Reducing aggression in the haemodialysis unit by improving the dialysis experience for patients
Burns, T & Smyth, A 2011, 'Reducing aggression in the haemodialysis unit by improving the dialysis experience for patients', Renal Society of Australasia Journal, vol. 7, no. 2, pp. 79-89.
The haemodialysis nurses at St Georges Hospital chose to address the problem of aggression in the dialysis unit as their 'Models of Care' project.

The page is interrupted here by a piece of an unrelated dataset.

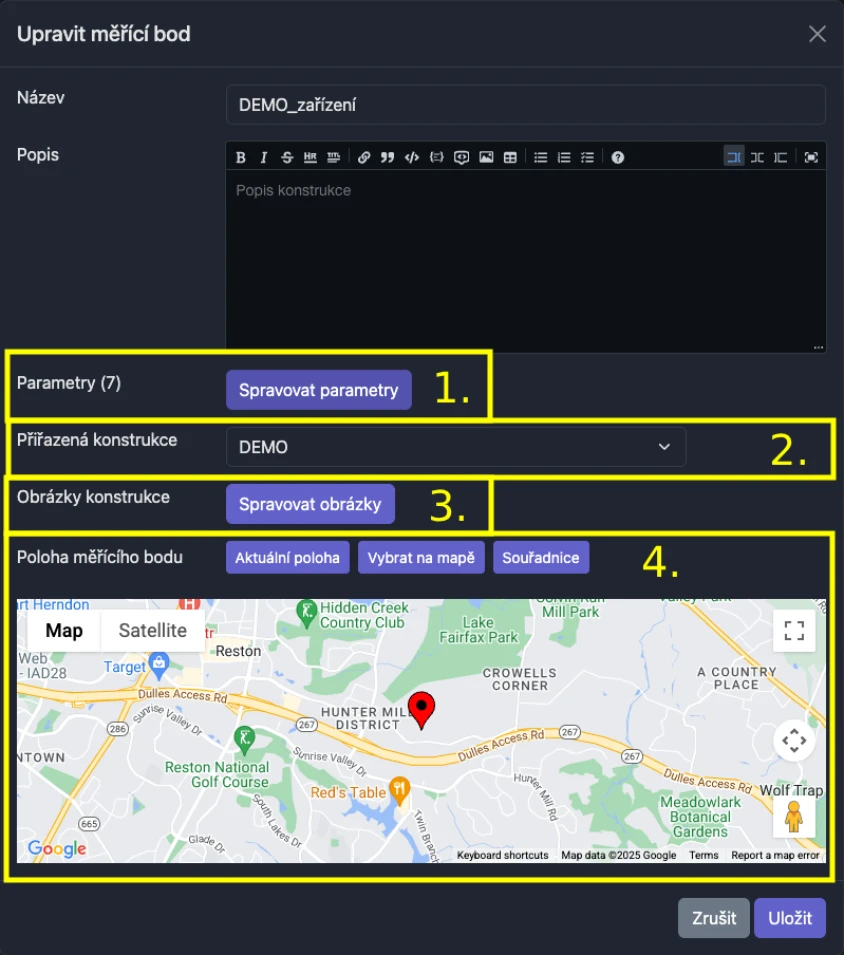Insert a blockquote in the description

Aggression had been a long-standing problem in the dialysis unit and the nurses perceived that the amount of aggression had increased by felt powerless and unsupported to address this.

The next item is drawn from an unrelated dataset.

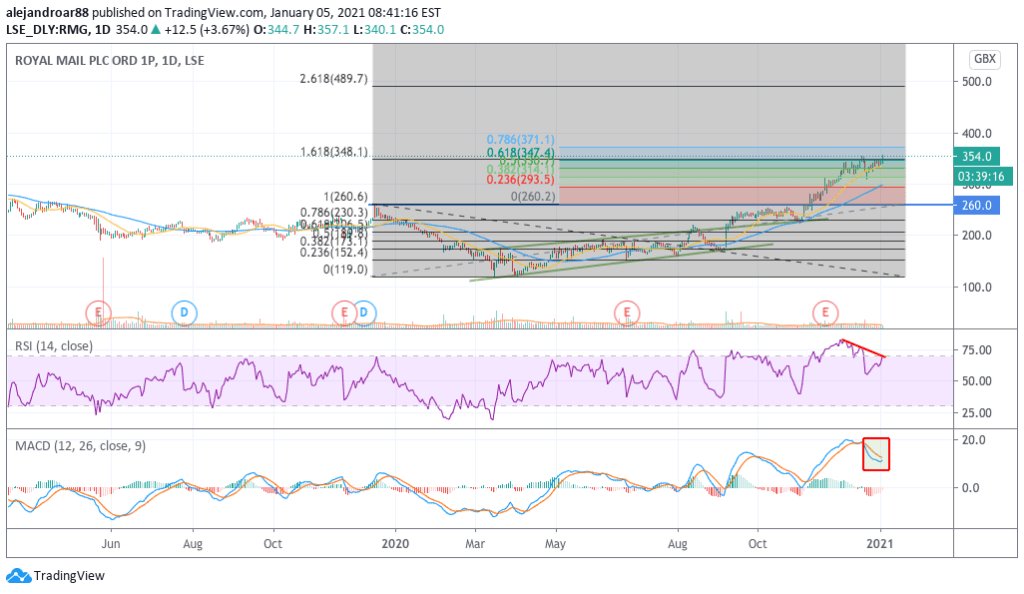Click the ROYAL MAIL PLC ORD 1P chart title
This screenshot has height=594, width=1024.
111,61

Method: Baseline data was collected using: Incident Information Management System (IIMS) data, that is, the online system used by the hospital to report any type of incident; the Aggression Grading Record of Observation (AGRO) score data; process mapping; patient satisfaction surveys; and staff satisfaction surveys. Two simple strategies of standardised communication were implemented for three months: an illustrated flyer outlining realistic waiting times and a system of nurse to patient allocation. After three months the number of aggressive incidents was remeasured and compared with the baseline.

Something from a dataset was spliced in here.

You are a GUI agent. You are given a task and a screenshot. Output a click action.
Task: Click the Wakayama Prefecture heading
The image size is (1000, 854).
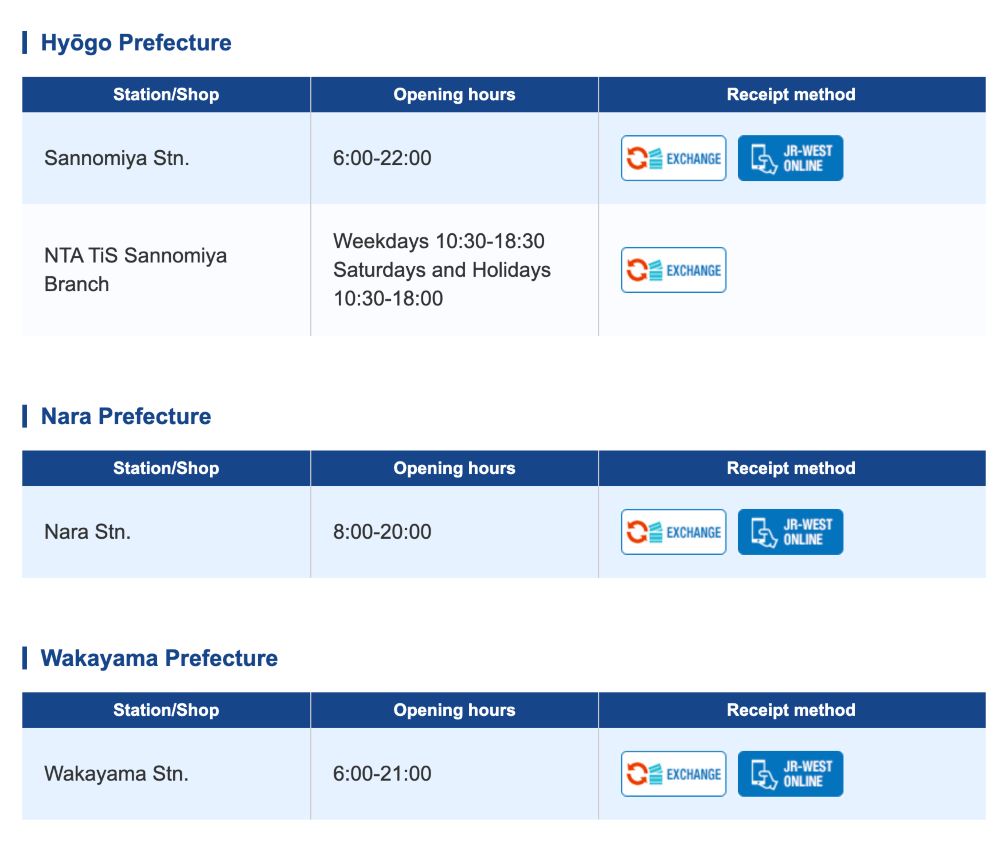159,659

Results: The baseline incidence of aggressive episodes recorded using the AGRO score was found to be between 2% and 8% of all treatments. Common reasons for aggression included: waiting times (52%), mental health issues (17%), environmental issues (11%) and treatment conflicts (11%). After implementing the strategies for three months, data was collected again. The incidence of aggression dropped to less than 2% for the first two weeks and to less than 1% for the last two weeks of data collection.
Conclusion: Through the use of effective, standardised communication it is possible to reduce the incidence of aggressive episodes to <1% of dialysis treatments.